● What is expected: For each entry that follows, produce an exact copy.

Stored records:

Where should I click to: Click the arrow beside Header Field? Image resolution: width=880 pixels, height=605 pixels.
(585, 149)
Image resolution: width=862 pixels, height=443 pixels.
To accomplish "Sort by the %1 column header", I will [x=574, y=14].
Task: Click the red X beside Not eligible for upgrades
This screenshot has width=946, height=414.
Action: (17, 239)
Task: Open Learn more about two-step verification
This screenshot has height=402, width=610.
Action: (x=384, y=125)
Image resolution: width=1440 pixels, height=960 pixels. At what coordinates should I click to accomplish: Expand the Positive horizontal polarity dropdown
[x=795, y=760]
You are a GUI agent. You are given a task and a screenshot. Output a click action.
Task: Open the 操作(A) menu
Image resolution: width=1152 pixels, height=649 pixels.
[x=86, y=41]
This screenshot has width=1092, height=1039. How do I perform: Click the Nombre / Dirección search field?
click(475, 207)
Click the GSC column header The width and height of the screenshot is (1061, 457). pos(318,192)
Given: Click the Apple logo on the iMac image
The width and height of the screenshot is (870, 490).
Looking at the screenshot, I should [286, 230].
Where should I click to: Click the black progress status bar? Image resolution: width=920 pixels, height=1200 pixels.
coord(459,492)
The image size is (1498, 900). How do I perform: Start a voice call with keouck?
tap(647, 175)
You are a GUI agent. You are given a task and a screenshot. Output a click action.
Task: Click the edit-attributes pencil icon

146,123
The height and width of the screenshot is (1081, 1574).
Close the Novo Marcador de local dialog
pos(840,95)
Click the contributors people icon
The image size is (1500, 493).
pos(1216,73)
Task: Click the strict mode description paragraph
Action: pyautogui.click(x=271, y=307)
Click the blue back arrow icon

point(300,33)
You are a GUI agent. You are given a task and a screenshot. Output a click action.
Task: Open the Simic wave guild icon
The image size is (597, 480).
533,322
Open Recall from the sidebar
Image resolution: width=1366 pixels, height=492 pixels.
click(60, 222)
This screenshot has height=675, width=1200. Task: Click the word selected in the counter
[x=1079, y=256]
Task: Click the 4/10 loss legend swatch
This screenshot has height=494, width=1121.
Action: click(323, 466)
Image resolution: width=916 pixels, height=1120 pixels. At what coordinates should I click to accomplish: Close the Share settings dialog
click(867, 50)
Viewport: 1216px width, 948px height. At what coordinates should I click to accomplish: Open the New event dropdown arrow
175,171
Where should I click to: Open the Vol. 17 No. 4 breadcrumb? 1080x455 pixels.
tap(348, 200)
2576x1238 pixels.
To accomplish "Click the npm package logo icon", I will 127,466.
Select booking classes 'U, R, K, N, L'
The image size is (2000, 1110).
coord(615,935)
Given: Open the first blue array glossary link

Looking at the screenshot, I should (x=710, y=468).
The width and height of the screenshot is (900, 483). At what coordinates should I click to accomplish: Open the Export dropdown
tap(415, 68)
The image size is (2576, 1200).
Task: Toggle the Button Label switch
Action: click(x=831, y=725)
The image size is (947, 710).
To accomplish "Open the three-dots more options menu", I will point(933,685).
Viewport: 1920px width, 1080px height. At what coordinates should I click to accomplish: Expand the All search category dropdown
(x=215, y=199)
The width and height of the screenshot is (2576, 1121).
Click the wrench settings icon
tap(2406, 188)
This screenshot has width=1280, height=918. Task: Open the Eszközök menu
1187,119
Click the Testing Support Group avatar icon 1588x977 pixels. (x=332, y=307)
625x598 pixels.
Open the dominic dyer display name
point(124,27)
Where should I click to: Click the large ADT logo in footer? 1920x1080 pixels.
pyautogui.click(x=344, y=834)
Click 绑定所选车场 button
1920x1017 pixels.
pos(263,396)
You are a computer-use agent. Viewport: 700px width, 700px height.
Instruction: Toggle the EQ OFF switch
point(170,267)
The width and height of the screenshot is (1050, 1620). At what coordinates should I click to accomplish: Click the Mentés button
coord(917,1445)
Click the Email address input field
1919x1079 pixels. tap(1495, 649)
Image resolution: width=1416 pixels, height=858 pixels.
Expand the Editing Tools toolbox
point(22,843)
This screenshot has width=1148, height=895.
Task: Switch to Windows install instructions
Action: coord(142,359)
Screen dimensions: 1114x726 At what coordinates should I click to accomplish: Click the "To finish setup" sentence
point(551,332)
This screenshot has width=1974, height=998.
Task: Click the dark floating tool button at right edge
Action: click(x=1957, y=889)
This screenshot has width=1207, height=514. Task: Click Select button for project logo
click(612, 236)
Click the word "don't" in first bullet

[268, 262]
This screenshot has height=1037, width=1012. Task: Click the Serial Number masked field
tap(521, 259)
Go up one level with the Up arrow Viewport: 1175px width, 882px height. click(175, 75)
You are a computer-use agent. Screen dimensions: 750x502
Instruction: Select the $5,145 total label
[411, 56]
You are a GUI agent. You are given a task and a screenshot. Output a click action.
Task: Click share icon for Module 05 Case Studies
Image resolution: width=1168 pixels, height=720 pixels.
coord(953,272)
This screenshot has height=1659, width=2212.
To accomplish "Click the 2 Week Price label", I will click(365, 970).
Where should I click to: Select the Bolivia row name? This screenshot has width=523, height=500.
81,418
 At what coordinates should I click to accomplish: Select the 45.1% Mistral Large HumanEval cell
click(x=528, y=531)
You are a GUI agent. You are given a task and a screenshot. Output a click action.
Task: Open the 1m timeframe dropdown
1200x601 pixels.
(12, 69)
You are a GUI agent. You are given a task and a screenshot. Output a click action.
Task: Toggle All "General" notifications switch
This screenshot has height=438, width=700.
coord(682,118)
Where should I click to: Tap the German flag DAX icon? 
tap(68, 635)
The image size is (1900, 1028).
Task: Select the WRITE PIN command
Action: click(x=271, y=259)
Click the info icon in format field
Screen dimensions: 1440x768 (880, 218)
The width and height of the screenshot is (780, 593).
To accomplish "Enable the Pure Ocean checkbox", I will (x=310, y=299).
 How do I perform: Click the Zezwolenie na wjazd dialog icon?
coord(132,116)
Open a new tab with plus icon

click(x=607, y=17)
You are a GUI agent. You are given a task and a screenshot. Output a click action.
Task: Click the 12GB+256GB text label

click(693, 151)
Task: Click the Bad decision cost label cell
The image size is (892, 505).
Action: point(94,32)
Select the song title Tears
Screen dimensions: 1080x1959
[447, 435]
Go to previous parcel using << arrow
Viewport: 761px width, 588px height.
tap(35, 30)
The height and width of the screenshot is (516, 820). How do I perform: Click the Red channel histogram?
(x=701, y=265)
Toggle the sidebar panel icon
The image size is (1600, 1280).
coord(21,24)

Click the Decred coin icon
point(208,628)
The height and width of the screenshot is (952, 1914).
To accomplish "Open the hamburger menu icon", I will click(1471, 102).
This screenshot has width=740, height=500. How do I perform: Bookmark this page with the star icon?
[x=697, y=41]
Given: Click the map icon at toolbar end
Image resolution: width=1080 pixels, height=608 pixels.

● Response box:
Where should I click to: Click the arrow beside Header Field? Image resolution: width=880 pixels, height=605 pixels.
(585, 149)
Image resolution: width=862 pixels, height=443 pixels.
To accomplish "Sort by the %1 column header", I will [x=574, y=14].
Task: Click the red X beside Not eligible for upgrades
This screenshot has width=946, height=414.
Action: (17, 239)
Task: Open Learn more about two-step verification
This screenshot has height=402, width=610.
Action: (x=384, y=125)
Image resolution: width=1440 pixels, height=960 pixels. At what coordinates should I click to accomplish: Expand the Positive horizontal polarity dropdown
[x=795, y=760]
You are a GUI agent. You are given a task and a screenshot. Output a click action.
Task: Open the 操作(A) menu
Image resolution: width=1152 pixels, height=649 pixels.
[x=86, y=41]
This screenshot has width=1092, height=1039. How do I perform: Click the Nombre / Dirección search field?
click(475, 207)
Click the GSC column header The width and height of the screenshot is (1061, 457). pos(318,192)
Given: Click the Apple logo on the iMac image
The width and height of the screenshot is (870, 490).
Looking at the screenshot, I should [286, 230].
Where should I click to: Click the black progress status bar? Image resolution: width=920 pixels, height=1200 pixels.
coord(459,492)
The image size is (1498, 900). How do I perform: Start a voice call with keouck?
tap(647, 175)
You are a GUI agent. You are given a task and a screenshot. Output a click action.
Task: Click the edit-attributes pencil icon

146,123
The height and width of the screenshot is (1081, 1574).
Close the Novo Marcador de local dialog
pos(840,95)
Click the contributors people icon
The image size is (1500, 493).
pos(1216,73)
Task: Click the strict mode description paragraph
Action: pyautogui.click(x=271, y=307)
Click the blue back arrow icon

point(300,33)
You are a GUI agent. You are given a task and a screenshot. Output a click action.
Task: Open the Simic wave guild icon
The image size is (597, 480).
533,322
Open Recall from the sidebar
Image resolution: width=1366 pixels, height=492 pixels.
click(60, 222)
This screenshot has height=675, width=1200. Task: Click the word selected in the counter
[x=1079, y=256]
Task: Click the 4/10 loss legend swatch
This screenshot has height=494, width=1121.
Action: click(323, 466)
Image resolution: width=916 pixels, height=1120 pixels. At what coordinates should I click to accomplish: Close the Share settings dialog
click(867, 50)
Viewport: 1216px width, 948px height. At what coordinates should I click to accomplish: Open the New event dropdown arrow
175,171
Where should I click to: Open the Vol. 17 No. 4 breadcrumb? 1080x455 pixels.
tap(348, 200)
2576x1238 pixels.
To accomplish "Click the npm package logo icon", I will 127,466.
Select booking classes 'U, R, K, N, L'
The image size is (2000, 1110).
coord(615,935)
Given: Open the first blue array glossary link

Looking at the screenshot, I should (x=710, y=468).
The width and height of the screenshot is (900, 483). At what coordinates should I click to accomplish: Open the Export dropdown
tap(415, 68)
The image size is (2576, 1200).
Task: Toggle the Button Label switch
Action: click(x=831, y=725)
The image size is (947, 710).
To accomplish "Open the three-dots more options menu", I will point(933,685).
Viewport: 1920px width, 1080px height. At what coordinates should I click to accomplish: Expand the All search category dropdown
(x=215, y=199)
The width and height of the screenshot is (2576, 1121).
Click the wrench settings icon
tap(2406, 188)
This screenshot has width=1280, height=918. Task: Open the Eszközök menu
1187,119
Click the Testing Support Group avatar icon 1588x977 pixels. (x=332, y=307)
625x598 pixels.
Open the dominic dyer display name
point(124,27)
Where should I click to: Click the large ADT logo in footer? 1920x1080 pixels.
pyautogui.click(x=344, y=834)
Click 绑定所选车场 button
1920x1017 pixels.
pos(263,396)
You are a computer-use agent. Viewport: 700px width, 700px height.
Instruction: Toggle the EQ OFF switch
point(170,267)
The width and height of the screenshot is (1050, 1620). At what coordinates should I click to accomplish: Click the Mentés button
coord(917,1445)
Click the Email address input field
1919x1079 pixels. tap(1495, 649)
Image resolution: width=1416 pixels, height=858 pixels.
Expand the Editing Tools toolbox
point(22,843)
This screenshot has width=1148, height=895.
Task: Switch to Windows install instructions
Action: coord(142,359)
Screen dimensions: 1114x726 At what coordinates should I click to accomplish: Click the "To finish setup" sentence
point(551,332)
This screenshot has width=1974, height=998.
Task: Click the dark floating tool button at right edge
Action: click(x=1957, y=889)
This screenshot has width=1207, height=514. Task: Click Select button for project logo
click(612, 236)
Click the word "don't" in first bullet

[268, 262]
This screenshot has height=1037, width=1012. Task: Click the Serial Number masked field
tap(521, 259)
Go up one level with the Up arrow Viewport: 1175px width, 882px height. click(175, 75)
You are a computer-use agent. Screen dimensions: 750x502
Instruction: Select the $5,145 total label
[411, 56]
You are a GUI agent. You are given a task and a screenshot. Output a click action.
Task: Click share icon for Module 05 Case Studies
Image resolution: width=1168 pixels, height=720 pixels.
coord(953,272)
This screenshot has height=1659, width=2212.
To accomplish "Click the 2 Week Price label", I will click(365, 970).
Where should I click to: Select the Bolivia row name? This screenshot has width=523, height=500.
81,418
 At what coordinates should I click to accomplish: Select the 45.1% Mistral Large HumanEval cell
click(x=528, y=531)
You are a GUI agent. You are given a task and a screenshot. Output a click action.
Task: Open the 1m timeframe dropdown
1200x601 pixels.
(12, 69)
You are a GUI agent. You are given a task and a screenshot. Output a click action.
Task: Toggle All "General" notifications switch
This screenshot has height=438, width=700.
coord(682,118)
Where should I click to: Tap the German flag DAX icon? 
tap(68, 635)
The image size is (1900, 1028).
Task: Select the WRITE PIN command
Action: click(x=271, y=259)
Click the info icon in format field
Screen dimensions: 1440x768 (880, 218)
The width and height of the screenshot is (780, 593).
To accomplish "Enable the Pure Ocean checkbox", I will (x=310, y=299).
 How do I perform: Click the Zezwolenie na wjazd dialog icon?
coord(132,116)
Open a new tab with plus icon

click(x=607, y=17)
You are a GUI agent. You are given a task and a screenshot. Output a click action.
Task: Click the 12GB+256GB text label

click(693, 151)
Task: Click the Bad decision cost label cell
The image size is (892, 505).
Action: point(94,32)
Select the song title Tears
Screen dimensions: 1080x1959
[447, 435]
Go to previous parcel using << arrow
Viewport: 761px width, 588px height.
tap(35, 30)
The height and width of the screenshot is (516, 820). How do I perform: Click the Red channel histogram?
(x=701, y=265)
Toggle the sidebar panel icon
The image size is (1600, 1280).
coord(21,24)

Click the Decred coin icon
point(208,628)
The height and width of the screenshot is (952, 1914).
To accomplish "Open the hamburger menu icon", I will click(1471, 102).
This screenshot has width=740, height=500. How do I perform: Bookmark this page with the star icon?
[x=697, y=41]
Given: Click the map icon at toolbar end
Image resolution: width=1080 pixels, height=608 pixels.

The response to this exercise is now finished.